No Informal Words, Please. But Why?

ONE of the greatest disservice English language teachers in school can do to young minds is to taint the value of informal words. No informal words, please. Stay away from informal words. The poor students hear so much of this, they’ve all developed a kind of paranoia, a built-in lexical thermometer that makes them cringe at the sound of informal words. Take “crazy” or “junkie” for instance, or phrases like “two thumbs up.” Don’t ever dream of suggesting words of this flavor if you’re ever working on an essay with them. No, these words can’t—I mean, cannot—appear in written form.

That simply means you can’t portray Donald Trump as “crazy,” let alone “loony” or “wacky.” You’ve just killed three word choices right there.
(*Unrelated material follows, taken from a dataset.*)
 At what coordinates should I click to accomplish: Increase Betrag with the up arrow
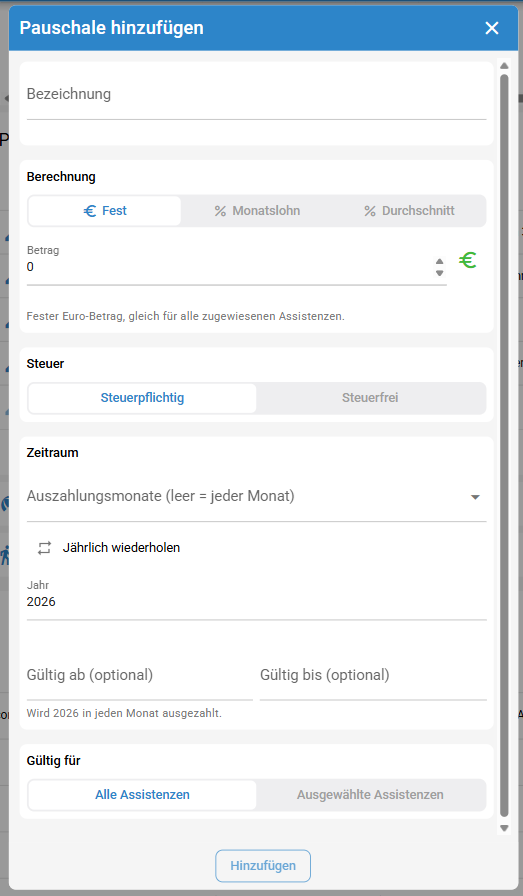pyautogui.click(x=440, y=262)

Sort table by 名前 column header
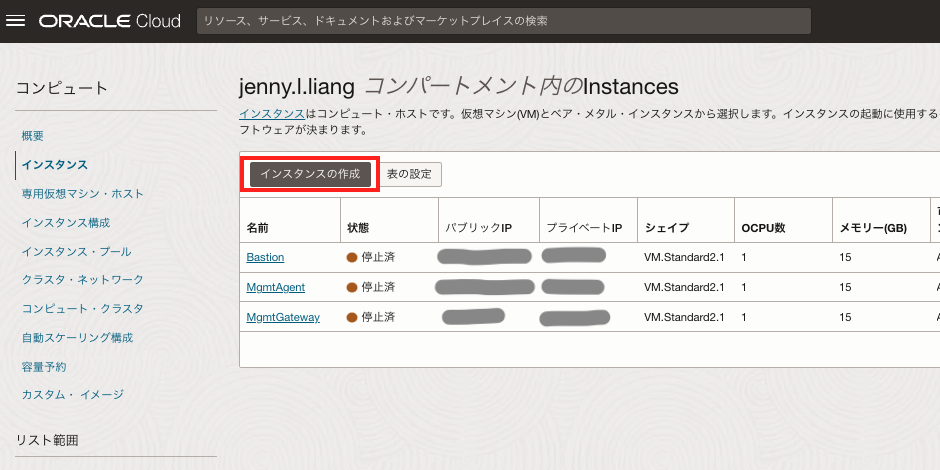[x=258, y=228]
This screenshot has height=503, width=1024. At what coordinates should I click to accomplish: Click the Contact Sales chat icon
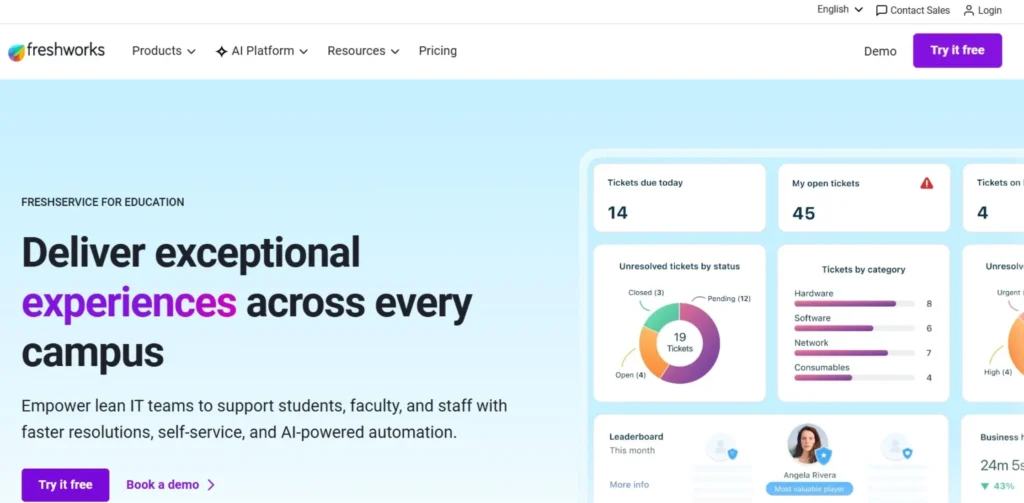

You also can’t describe someone as a computer or gaming “junkie” or whatever kind of “junkie.” Sad, because that was exactly how the Wall Street Journal characterized Prince Al-Waleed bin Talal, the Saudi business magnate, in an article I read a long time ago: media junkie.

You’re also prohibited, in a film or a book review, to buzz with “two thumbs up” excitement. Better for you to stay with safer, more proper adjectives: excellent, poignant, moving, heartrending, or whatever else—so long as it’s not informal.

I hear you, Ma’am. I got you, Sir!

Nevertheless, I just had to hear it from a real Ma’am, an old school friend and a long-time Head of English at a primary school, someone you wouldn’t want to mess around with (now, is that informal?). I was genuinely curious what her take was on contractions and informal words.

“We expect a certain level of formality in our students’ writing,” came the stiff, stilted response. 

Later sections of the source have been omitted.